Estudo Transversal: Limitações na Determinação da Causalidade

FMP/UNIFASE - Faculdade de Medicina de Petrópolis (RJ) — Prova 2015

Enunciado

Um estudo transversal não tem grande capacidade analítica na determinação da causalidade de uma doença, uma vez que:

Alternativas

  1. A) Não é capaz de determinar, em geral, a relação temporal entre exposição e desfecho.
  2. B) Seu custo muito alto impede a avaliação de grandes populações.
  3. C) Seus resultados necessariamente se aplicam somente à população em estudo.
  4. D) A avaliação de prevalência do potencial desfecho só pode se basear nos casos mais graves.

Pérola Clínica

Estudo transversal → não estabelece causalidade por não definir relação temporal exposição-desfecho.

Resumo-Chave

Estudos transversais medem a prevalência de uma doença e a exposição a um fator em um único ponto no tempo. Essa característica impede a determinação da sequência temporal dos eventos, tornando difícil inferir se a exposição precedeu o desfecho ou vice-versa, o que limita sua capacidade de estabelecer causalidade.

Contexto Educacional

Estudos transversais são um tipo de delineamento epidemiológico observacional que coleta dados sobre a exposição e o desfecho em um único ponto no tempo. Eles são úteis para estimar a prevalência de doenças e fatores de risco em uma população e para gerar hipóteses sobre possíveis associações. Sua principal vantagem é o custo relativamente baixo e a rapidez na execução. No entanto, a grande limitação dos estudos transversais reside na sua incapacidade de estabelecer uma relação temporal clara entre a exposição e o desfecho.
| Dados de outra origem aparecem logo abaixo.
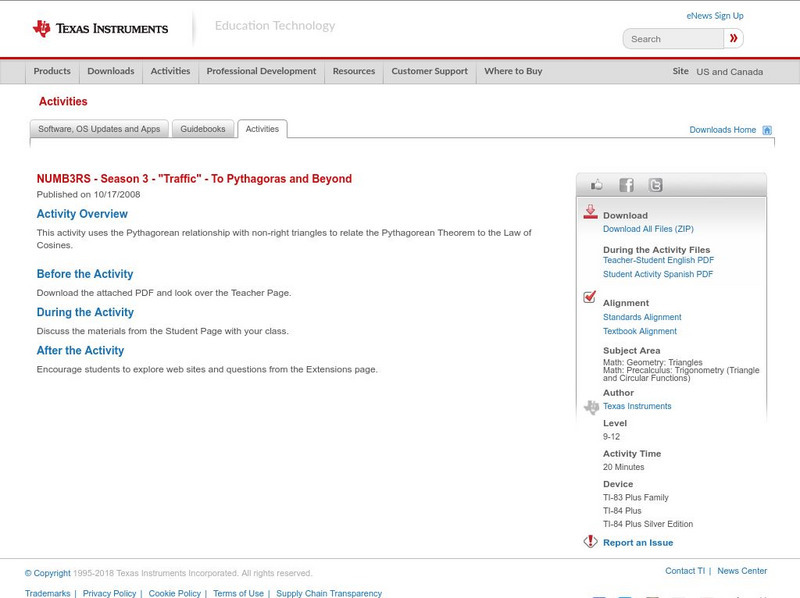800x598 pixels.
Task: Open the Student Activity Spanish PDF
Action: [x=658, y=274]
Como a coleta de dados é simultânea, não é possível determinar se a exposição precedeu o desenvolvimento da doença ou se a doença levou à exposição. Isso impede a inferência de causalidade, pois a temporalidade é um dos critérios de Bradford Hill para causalidade. Para inferir causalidade, são necessários estudos com delineamentos mais robustos, como os estudos de coorte (que acompanham indivíduos expostos e não expostos ao longo do tempo para ver quem desenvolve a doença) ou os estudos caso-controle (que comparam a exposição em indivíduos com e sem a doença). Embora os estudos transversais sejam valiosos para descrever a saúde de uma população e identificar associações, é crucial reconhecer suas limitações na determinação de relações de causa e efeito.

Perguntas Frequentes

Qual a principal limitação do estudo transversal para causalidade?
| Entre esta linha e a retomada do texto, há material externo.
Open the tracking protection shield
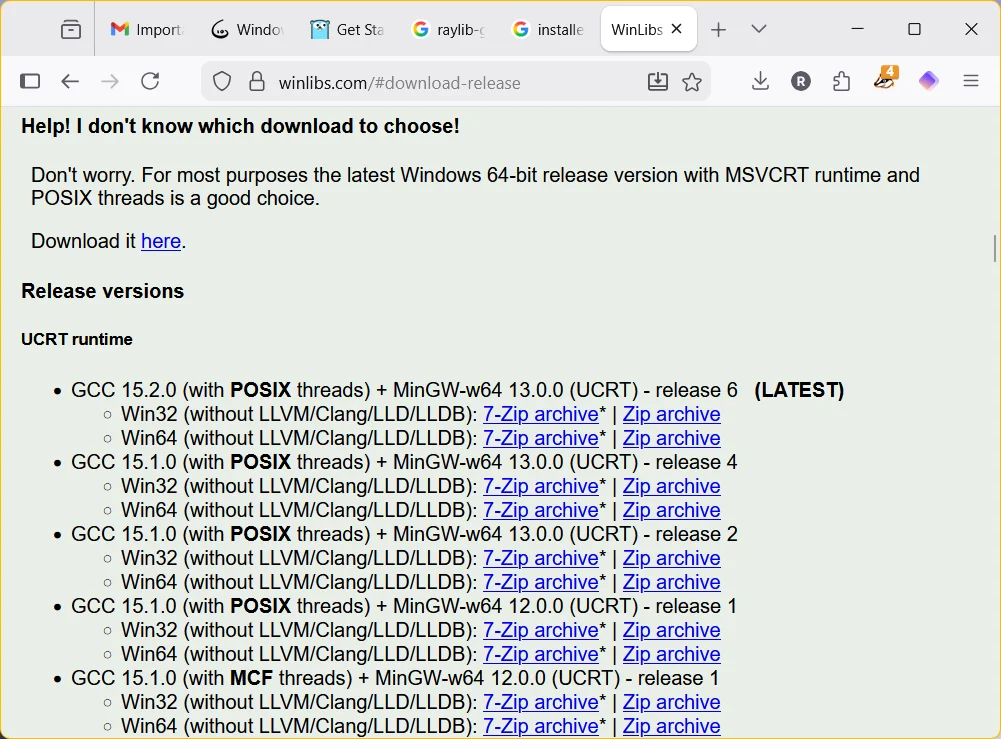[x=222, y=81]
A principal limitação é a incapacidade de determinar a relação temporal entre a exposição e o desfecho, pois ambos são medidos simultaneamente, impedindo a inferência de causa e efeito.

O que um estudo transversal pode determinar?
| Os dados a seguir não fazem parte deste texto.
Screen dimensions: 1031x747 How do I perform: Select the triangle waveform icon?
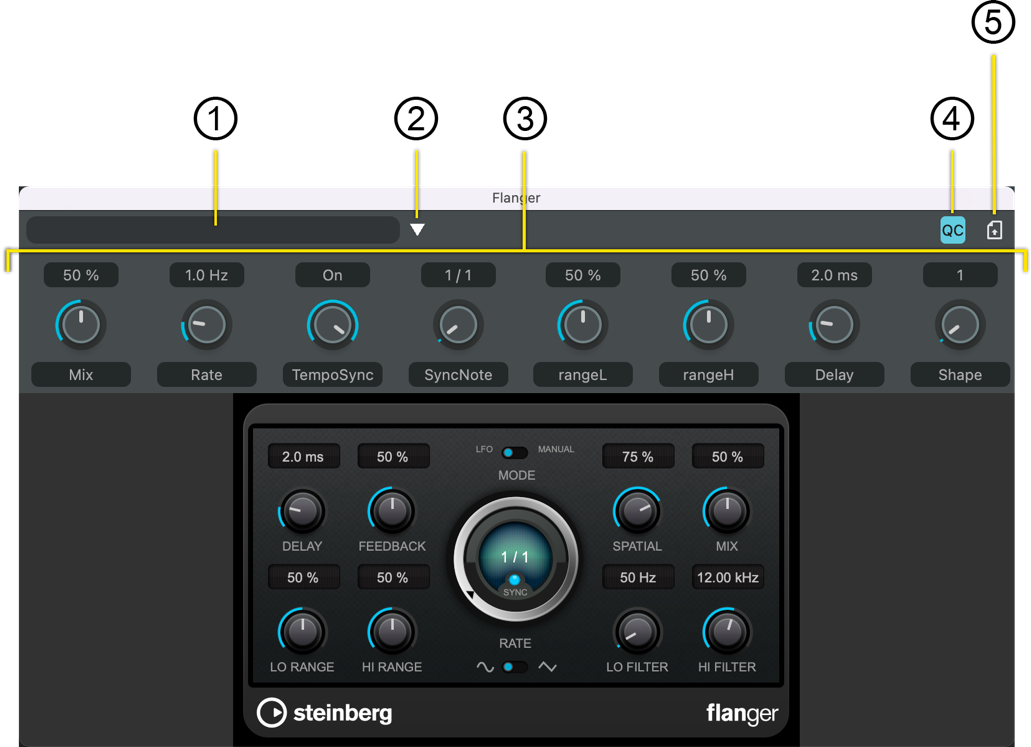547,667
Um estudo transversal é eficaz para determinar a prevalência de uma doença ou condição em uma população em um determinado momento e para gerar hipóteses sobre associações entre fatores.

Quais tipos de estudo são melhores para inferir causalidade?

Estudos longitudinais, como os de coorte e caso-controle, são mais adequados para investigar causalidade, pois permitem observar a sequência temporal dos eventos ao longo do tempo.